DATA.

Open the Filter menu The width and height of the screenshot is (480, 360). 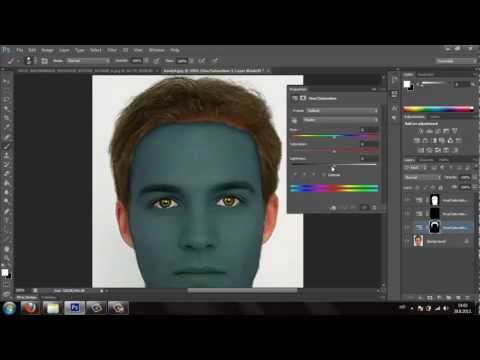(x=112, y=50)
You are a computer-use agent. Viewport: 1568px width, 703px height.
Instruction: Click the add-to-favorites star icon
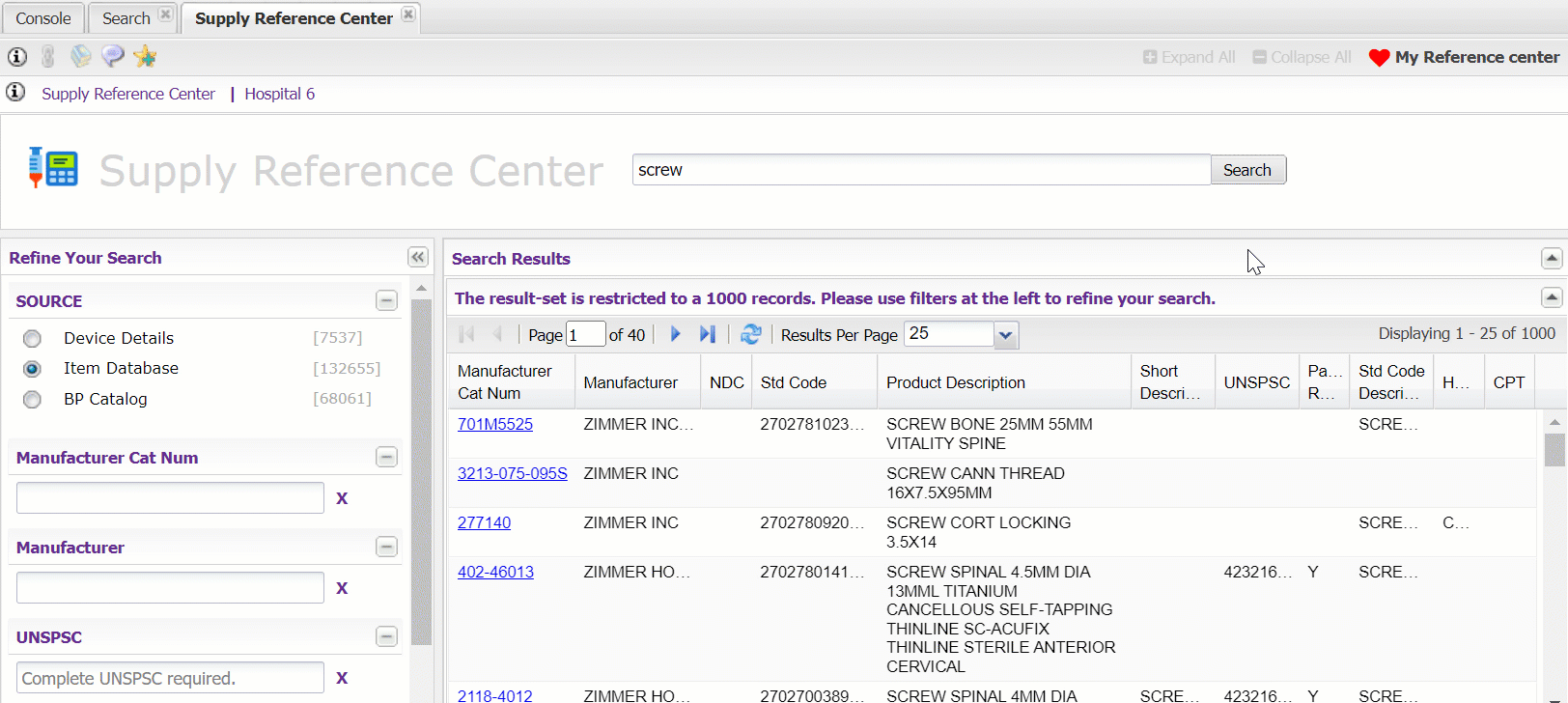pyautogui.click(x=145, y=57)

...

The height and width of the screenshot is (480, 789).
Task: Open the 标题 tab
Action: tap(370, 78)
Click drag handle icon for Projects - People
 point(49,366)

* * *

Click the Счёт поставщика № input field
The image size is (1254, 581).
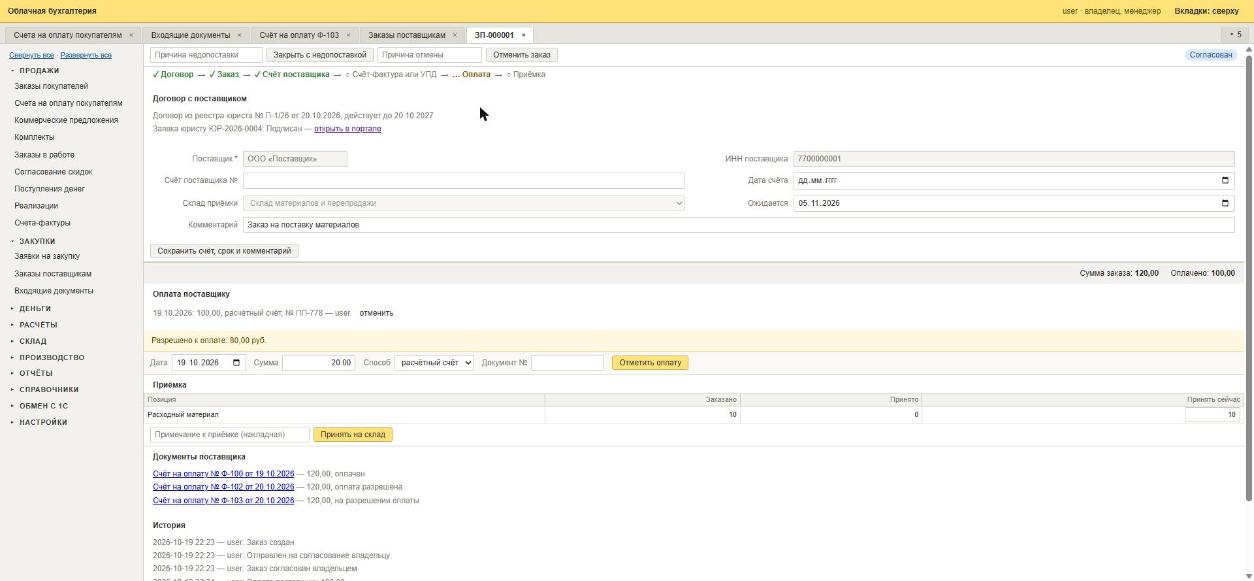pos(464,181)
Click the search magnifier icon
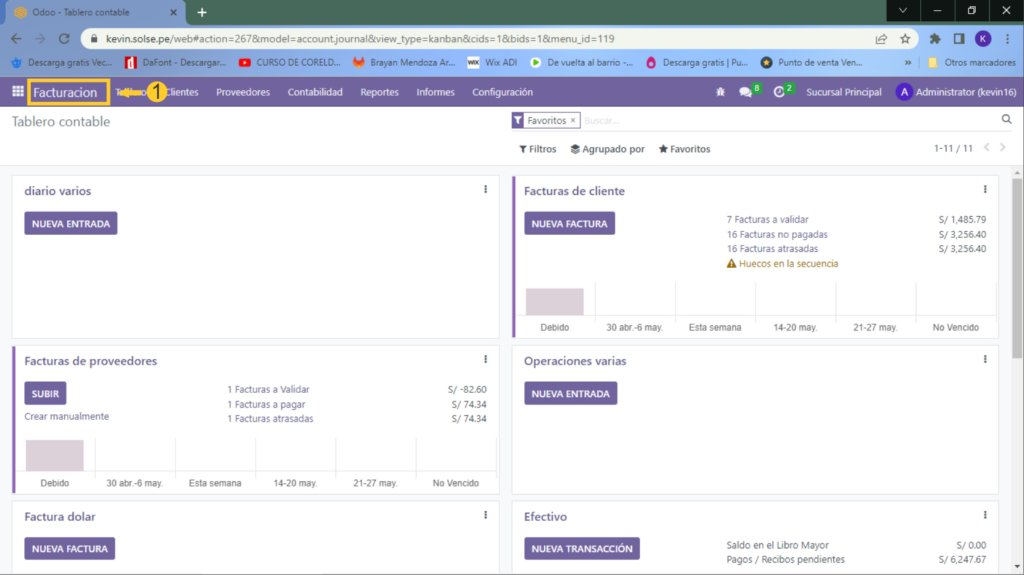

REQUIRED WORK. Without the pictures, give again exactly the lines above starting at the line containing "The image size is (1254, 581)." and ending at the line containing "Click the search magnifier icon".

WRITTEN SOLUTION.
The image size is (1254, 581).
pos(464,181)
Click the search magnifier icon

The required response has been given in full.